By Jonas Rutgeerts
Book presentation of Bojana Kunst’s ‘Artist At Work: Proximity of Art and Capitalism’. 1/10 in De Vooruit, Gent.
When Belgian philosopher Dieter Lesage was invited to write an introductory text for the catalogue of German artist Ina Wudtke Lesage slightly changed the proposal. Rather than describing Wudtke’s artistic “products”, his “Portrait of the Artist as a Worker” describes what the artist does when she works:
“You are an artist and that means: you don’t do it for the money. That is what some people think. It is a great excuse not to pay you for all the things you do. So what happens is that you, as an artist, put money into projects that others will show in their museum, in their Kunsthalle, in their exhibition space, in their gallery. So you are an investor. You give loans nobody will repay you. You take financial risks. You speculate on yourself as an artistic asset. You are a trader. You cannot put all your money into one kind of artistic stock. So you diversify your activities. You manage the risks you take. You would say it differently. I know. You say you suffer from a gentle schizophrenia. You have multiple personalities. You are a photographer, but also a DJ. You have a magazine, you are a publisher, but you also organize parties. You take photos of party people. You throw a party when you present a magazine, you make magazines with photographs of party people, you throw a party and you are the DJ. You do interviews with people you meet, you do interviews with people you would like to meet, you tell the people you meet about your magazine. You buy records on flea markets, you distribute flyers announcing parties in the bar where you have a coffee after visiting the flea market, you make videos recording how you destroy the records you bought on the flea market, you liberate your country from its bad music, you show the video in a gallery and you are a DJ at the vernissage.”
In her new book Artist at work art historian and Bojana Kunst takes up exactly this question of “how do artists work?”. What should we consider as artistic work? Is everything the artist does part of the artistic ‘practice’? Where is the work? Is it in the gallery? In the theatre? In the rehearsal space?…
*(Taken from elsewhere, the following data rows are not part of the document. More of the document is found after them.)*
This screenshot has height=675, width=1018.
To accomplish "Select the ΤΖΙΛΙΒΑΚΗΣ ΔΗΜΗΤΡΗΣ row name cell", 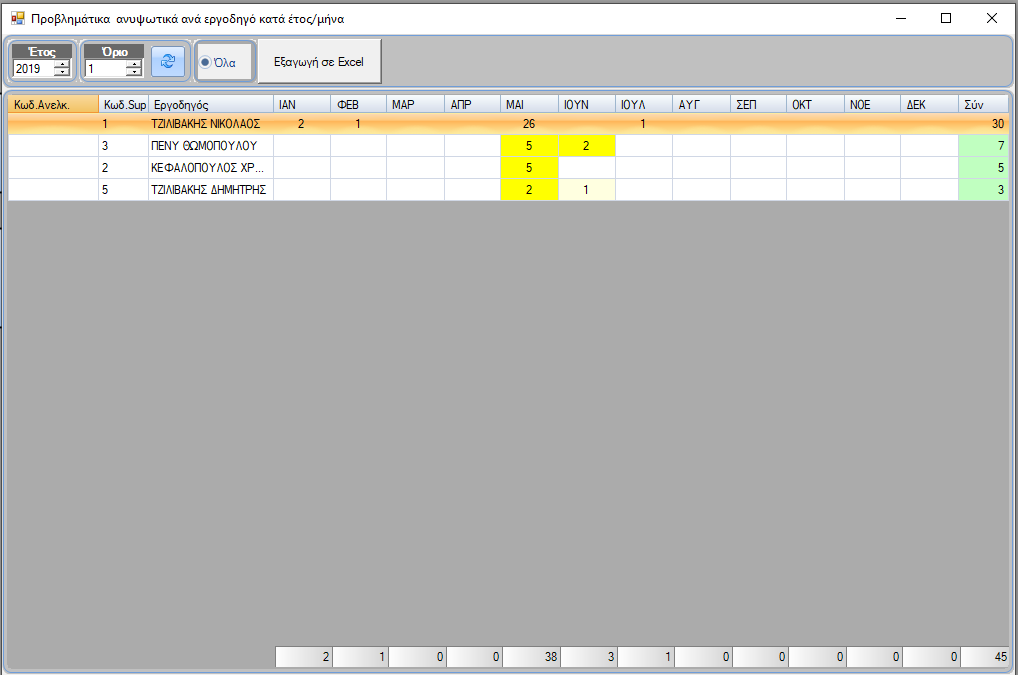I will point(210,190).
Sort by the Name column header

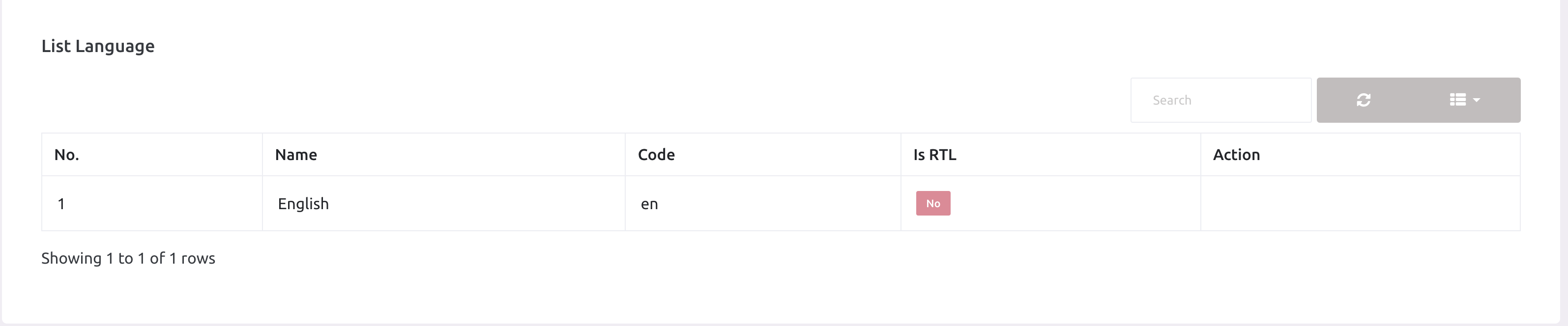point(295,155)
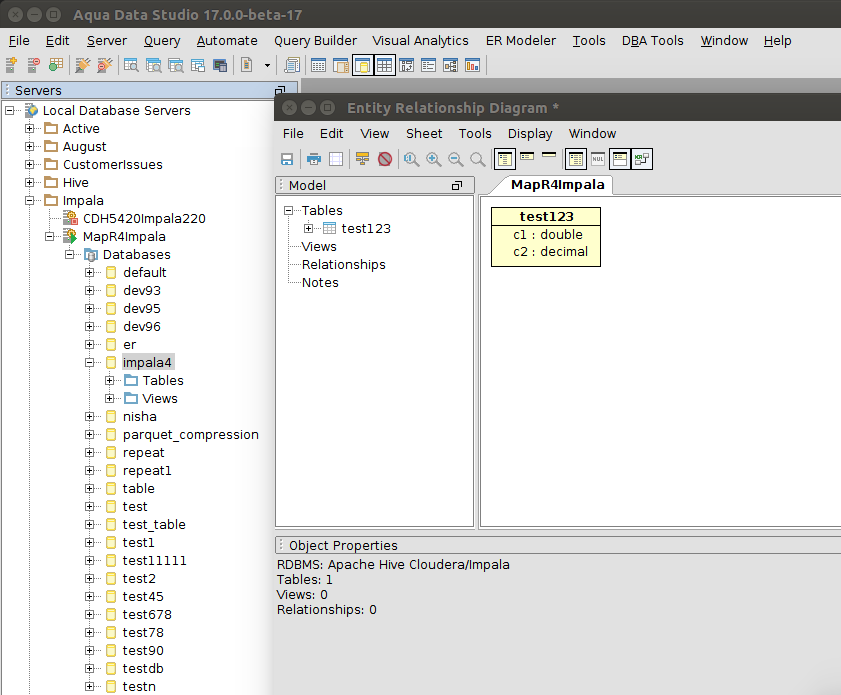Screen dimensions: 841x695
Task: Click the Print icon in ER toolbar
Action: (314, 159)
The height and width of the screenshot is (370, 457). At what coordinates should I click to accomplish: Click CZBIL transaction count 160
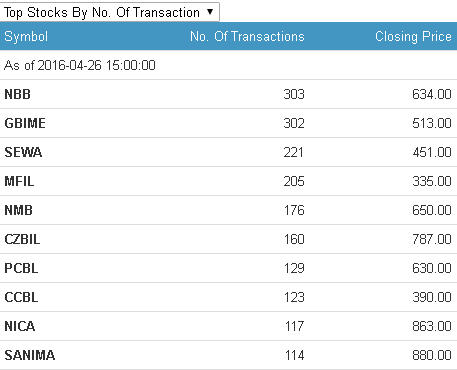pos(294,239)
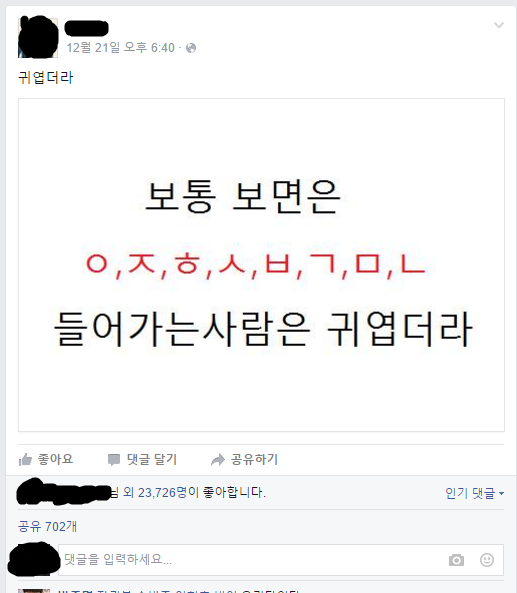Open the 12월 21일 오후 6:40 timestamp link

click(121, 48)
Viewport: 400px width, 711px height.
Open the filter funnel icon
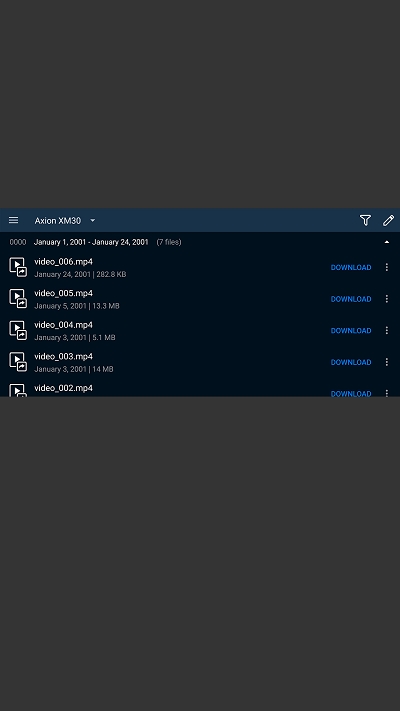pyautogui.click(x=366, y=220)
In her thought-provoking book Kunst addresses all these questions through a more extensive analysis of contemporary “postfordist” or “immaterial” labour. Mapping the evolution in the organisation of labour, Kunst shows how the modernist claim that ‘the work of art and the work of life should be inseparable’ has established itself in the very hearth of capitalist society. However, rather than becoming cynical or pessimistic Kunst searches for way to reclaim ‘work’ and to emancipate artistic work from its neoliberal counterpart.
In this time where every ‘creative worker’ is juggling several projects and manages several “projective temporalities”, Kunst analysis of the way artist works provides an insightful analyses on how artist work and looks for pathways to “rebel against the project and demand the temporality of work as duration”.